■ **Task details**
Go to the line that contains "At what coordinates should I click to accomplish: Open". Restate that line and each one after it exactly, through the end of the records, without pictures.

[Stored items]
━━━━━━━━━━
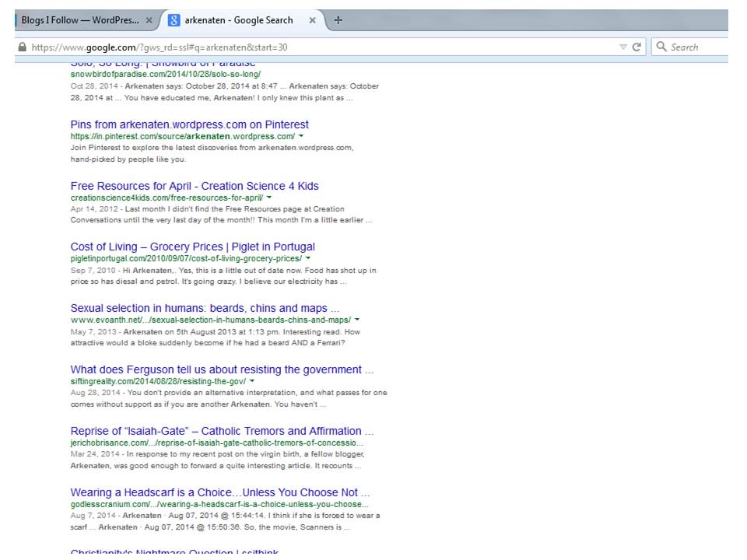Expand the arrow beside the evoanth.net URL
This screenshot has width=747, height=560.
[356, 320]
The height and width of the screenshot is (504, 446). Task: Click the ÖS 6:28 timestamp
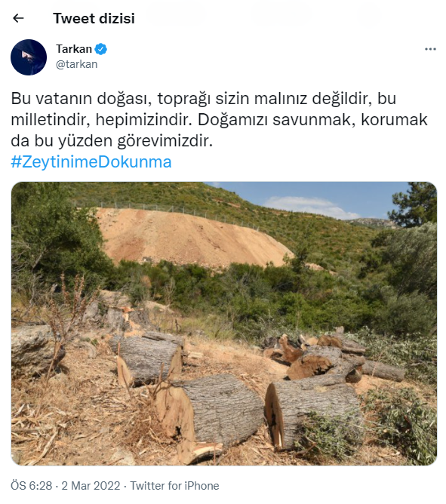[32, 485]
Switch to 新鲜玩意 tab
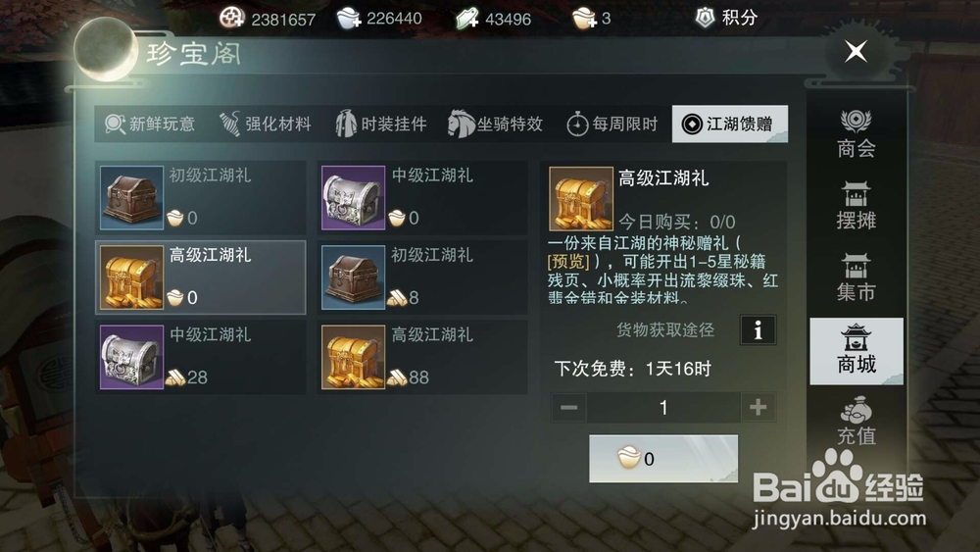 (150, 124)
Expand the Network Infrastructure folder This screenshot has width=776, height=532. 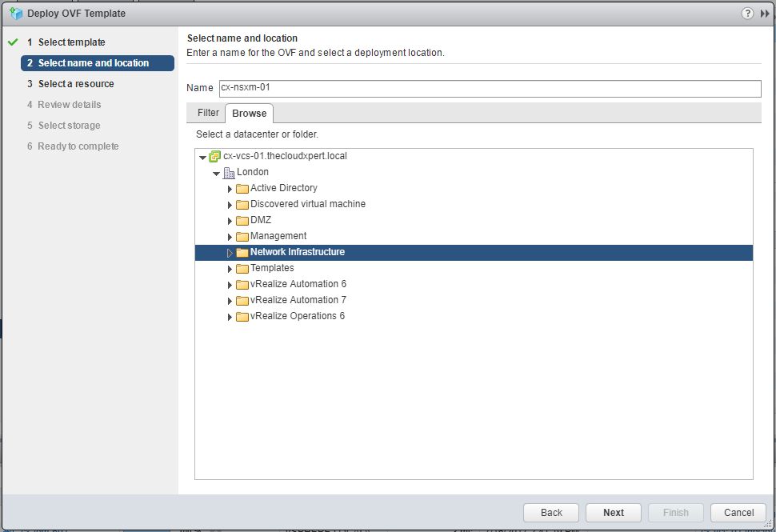point(230,253)
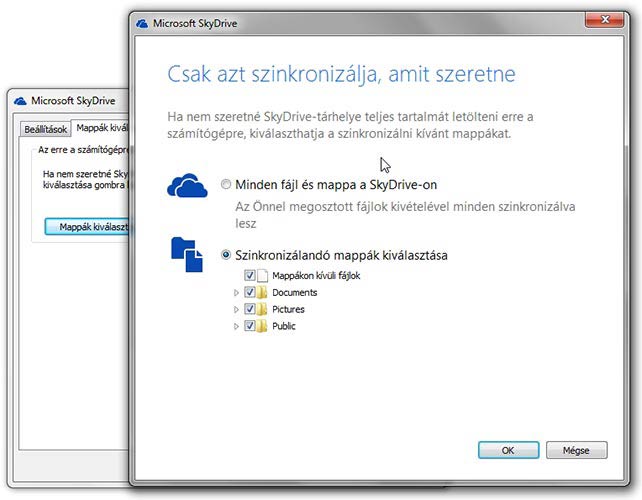Viewport: 642px width, 500px height.
Task: Select Minden fájl és mappa a SkyDrive-on option
Action: [x=226, y=185]
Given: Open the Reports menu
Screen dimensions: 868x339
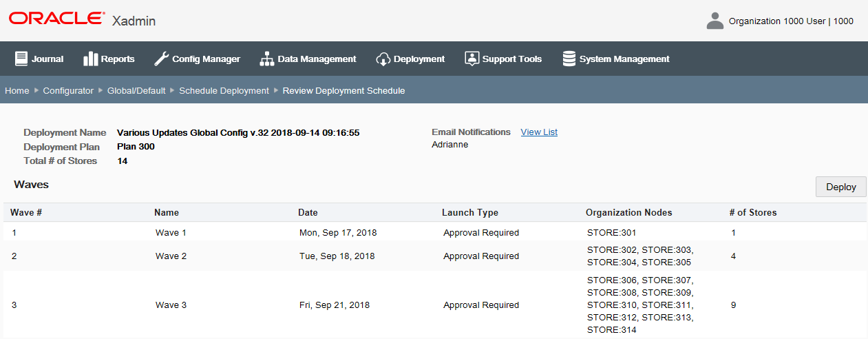Looking at the screenshot, I should 109,59.
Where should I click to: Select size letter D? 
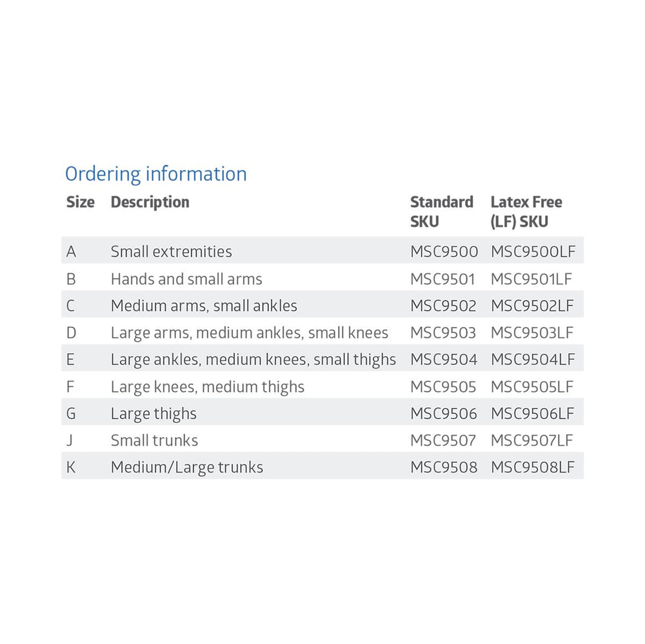coord(71,333)
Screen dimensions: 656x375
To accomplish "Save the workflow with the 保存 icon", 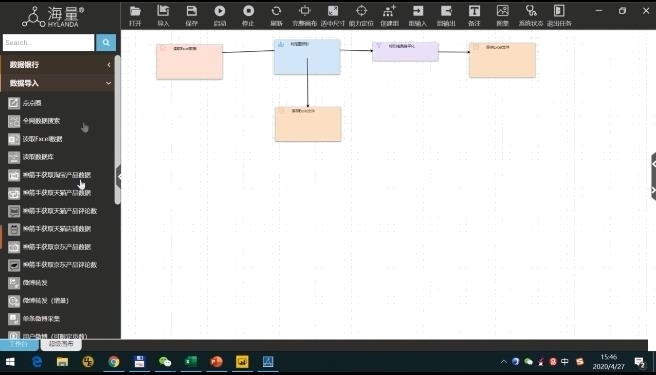I will point(192,11).
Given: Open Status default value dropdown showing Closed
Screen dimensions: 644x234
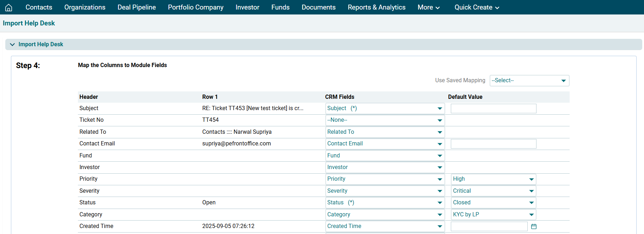Looking at the screenshot, I should point(493,203).
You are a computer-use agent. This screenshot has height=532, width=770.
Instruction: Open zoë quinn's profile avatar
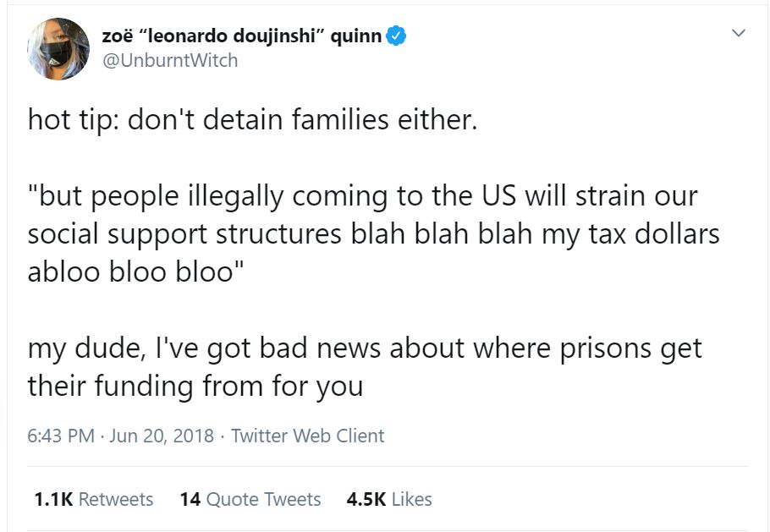(x=58, y=49)
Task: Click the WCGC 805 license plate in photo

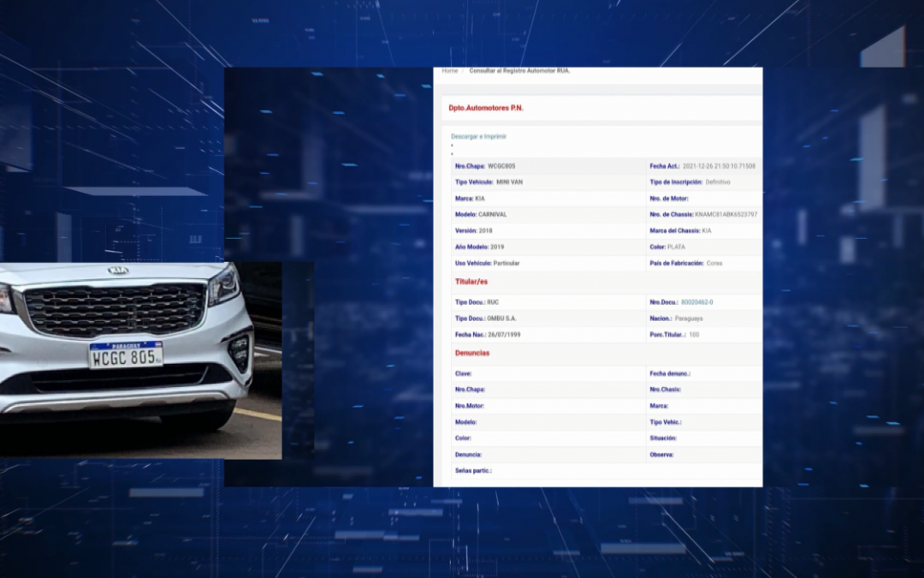Action: [126, 355]
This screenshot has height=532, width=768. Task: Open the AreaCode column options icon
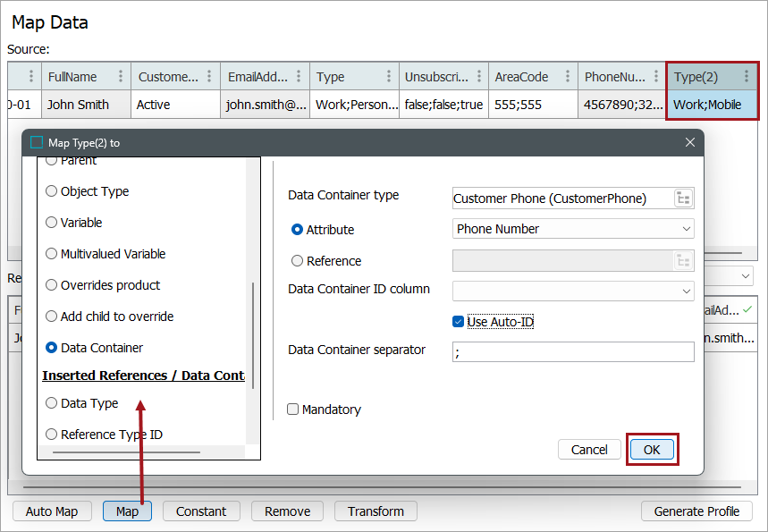[x=567, y=77]
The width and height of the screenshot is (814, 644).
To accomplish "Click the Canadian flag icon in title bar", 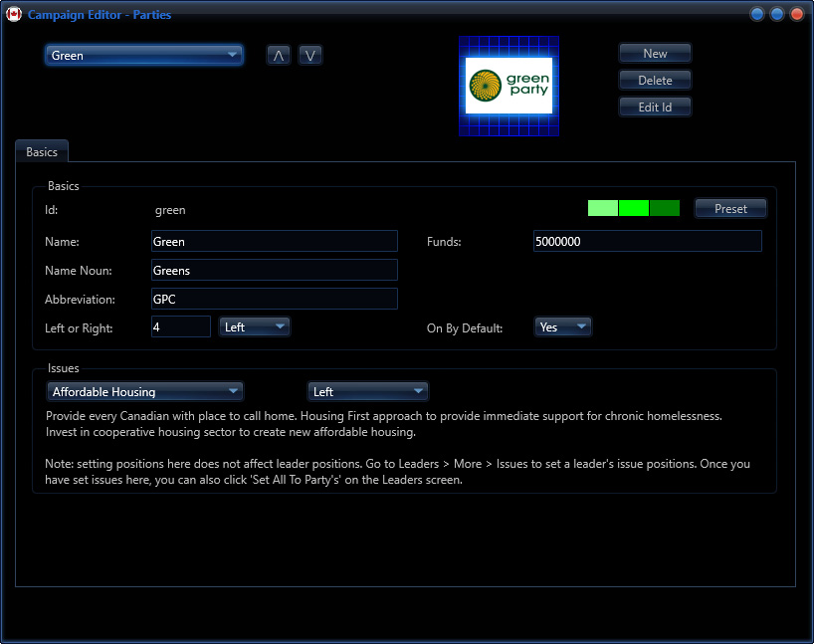I will click(x=14, y=14).
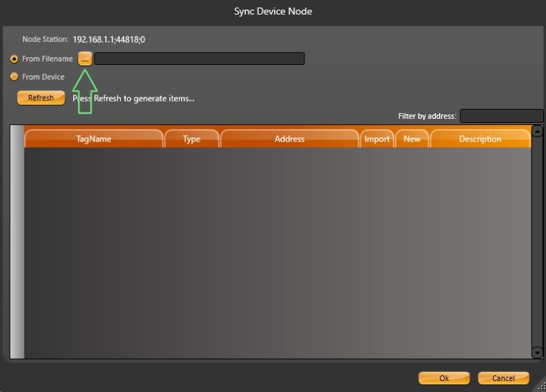Click the window resize grip corner
Viewport: 546px width, 392px height.
click(541, 387)
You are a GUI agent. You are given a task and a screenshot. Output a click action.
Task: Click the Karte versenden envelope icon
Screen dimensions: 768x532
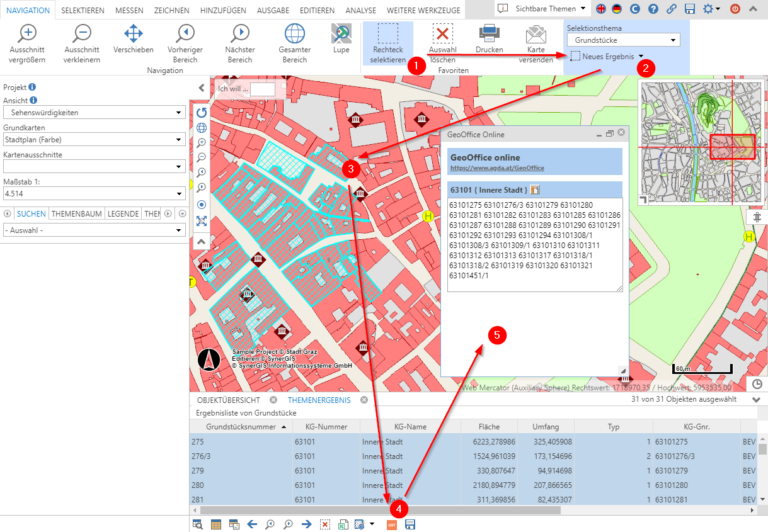(536, 34)
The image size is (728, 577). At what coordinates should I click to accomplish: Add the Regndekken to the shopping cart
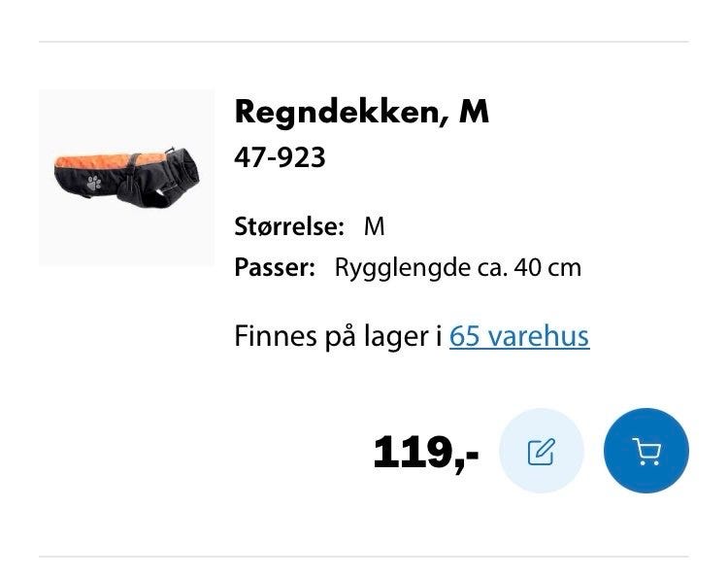[645, 451]
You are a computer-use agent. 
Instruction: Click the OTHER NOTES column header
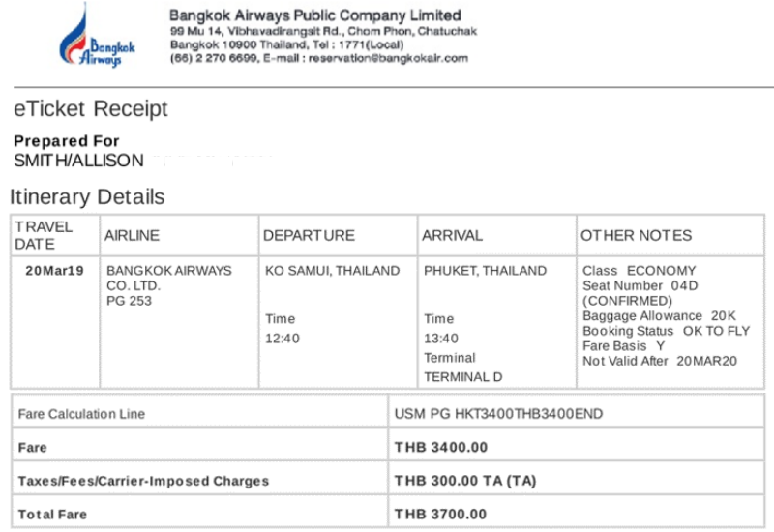tap(637, 235)
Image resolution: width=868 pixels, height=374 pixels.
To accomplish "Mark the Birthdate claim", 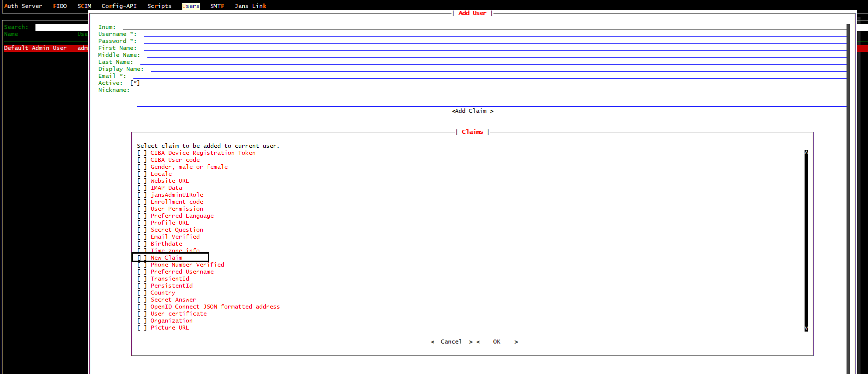I will [x=142, y=244].
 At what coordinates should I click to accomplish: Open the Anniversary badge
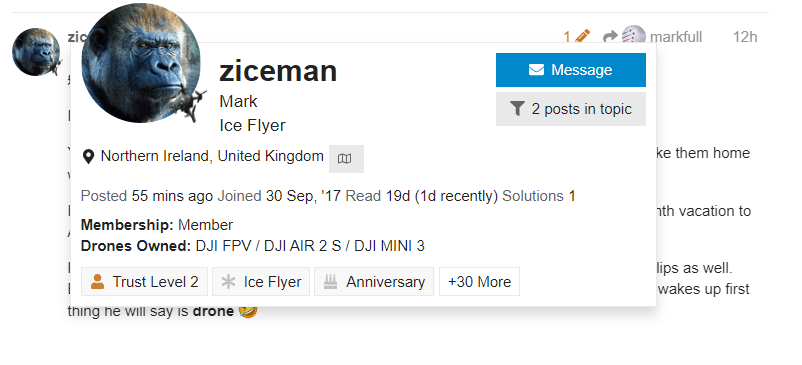(x=374, y=282)
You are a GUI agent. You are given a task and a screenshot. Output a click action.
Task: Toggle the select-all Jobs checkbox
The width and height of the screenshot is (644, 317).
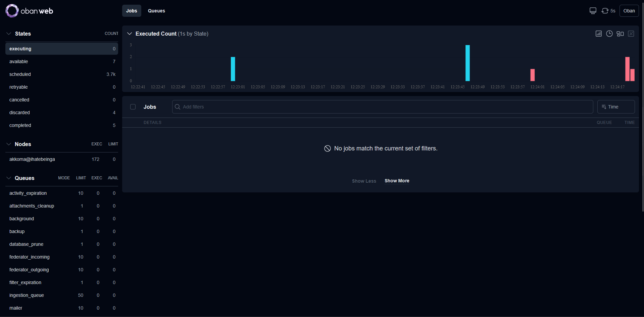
━━━━━━━━━━
■ **Result of the exercise**
 At what coordinates should I click to accomplish: Open the Anniversary badge
(x=374, y=282)
You are a GUI agent. You are given a task and a screenshot. Output a click action.
Task: Toggle the select-all Jobs checkbox
The width and height of the screenshot is (644, 317).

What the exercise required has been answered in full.